The blockchain industry showed some surprising resilience in July, which may point to a period of greater fundamental support for the crypto space overall in the short term. In looking at a wide variety of indicators, including Bitcoin’s (BTC) price action, open interest on Ether (ETH) and activity in GameFi, there are some strong signals to suggest that a bullish sentiment is returning to this space.
Bitcoin closed July up 16.6% since the start of the month, a gain not seen since October 2021. BTC continues to range with a level of resistance around $24,000; however, the repeated approach and rejection are likely to break at some point if factors change, such as positive economic growth reports from the United States and elsewhere.
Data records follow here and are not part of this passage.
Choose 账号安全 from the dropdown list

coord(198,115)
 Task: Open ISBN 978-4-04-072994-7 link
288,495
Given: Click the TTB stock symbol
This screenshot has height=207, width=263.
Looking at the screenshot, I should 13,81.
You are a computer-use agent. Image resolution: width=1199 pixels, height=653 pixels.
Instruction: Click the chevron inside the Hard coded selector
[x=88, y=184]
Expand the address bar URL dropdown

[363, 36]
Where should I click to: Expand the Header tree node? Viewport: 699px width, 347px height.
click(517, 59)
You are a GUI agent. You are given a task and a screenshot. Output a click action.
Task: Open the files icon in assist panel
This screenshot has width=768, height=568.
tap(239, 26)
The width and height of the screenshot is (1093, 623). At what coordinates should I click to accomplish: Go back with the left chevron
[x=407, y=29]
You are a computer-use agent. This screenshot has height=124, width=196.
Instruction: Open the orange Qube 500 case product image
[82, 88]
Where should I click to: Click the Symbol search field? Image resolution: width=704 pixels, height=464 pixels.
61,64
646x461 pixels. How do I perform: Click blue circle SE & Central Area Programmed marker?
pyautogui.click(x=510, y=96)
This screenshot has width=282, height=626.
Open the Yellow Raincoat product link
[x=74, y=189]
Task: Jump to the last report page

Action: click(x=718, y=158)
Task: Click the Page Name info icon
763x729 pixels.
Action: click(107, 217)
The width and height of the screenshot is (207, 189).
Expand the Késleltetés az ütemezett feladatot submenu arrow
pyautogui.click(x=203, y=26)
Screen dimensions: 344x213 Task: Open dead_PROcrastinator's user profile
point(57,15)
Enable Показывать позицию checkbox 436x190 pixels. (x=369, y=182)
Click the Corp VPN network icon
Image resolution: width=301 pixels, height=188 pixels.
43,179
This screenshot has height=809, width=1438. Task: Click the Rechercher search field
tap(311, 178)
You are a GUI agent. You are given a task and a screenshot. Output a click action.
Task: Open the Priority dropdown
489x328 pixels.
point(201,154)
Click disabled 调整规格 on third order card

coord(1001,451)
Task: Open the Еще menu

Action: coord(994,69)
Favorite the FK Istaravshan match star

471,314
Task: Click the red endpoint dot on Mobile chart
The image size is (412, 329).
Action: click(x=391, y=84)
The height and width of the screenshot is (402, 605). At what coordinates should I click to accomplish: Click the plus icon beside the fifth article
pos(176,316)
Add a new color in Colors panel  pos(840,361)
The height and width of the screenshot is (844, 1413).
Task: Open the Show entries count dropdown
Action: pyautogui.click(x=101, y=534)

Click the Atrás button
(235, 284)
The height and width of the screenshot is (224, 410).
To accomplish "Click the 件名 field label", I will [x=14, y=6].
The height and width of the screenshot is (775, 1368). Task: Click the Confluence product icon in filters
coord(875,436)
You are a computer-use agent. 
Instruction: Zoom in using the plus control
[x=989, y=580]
The GameFi sector has been on a decline since the large market crash in the first half of 2022. However, July saw a 4.7% jump in new users across all of GameFi compared to June. Some highlights from this sector include the sale of digital real estate and the sale of a Genesis Land plot, which went for 550 Wrapped Ether (wETH). Nonfungible tokens (NFTs) that were part of the GameFi sector made up more than 36% of the $976 million of total NFTs value sold in July.
I think we may see a break from the chaos this summer. However, with inflation still extremely high, more CPI reports looming, & this unique recession (some indicators like growth pointing to one but others like jobs not), I dont think we are out of the woods for the economy as a whole, which means crypto isn’t safe yet either.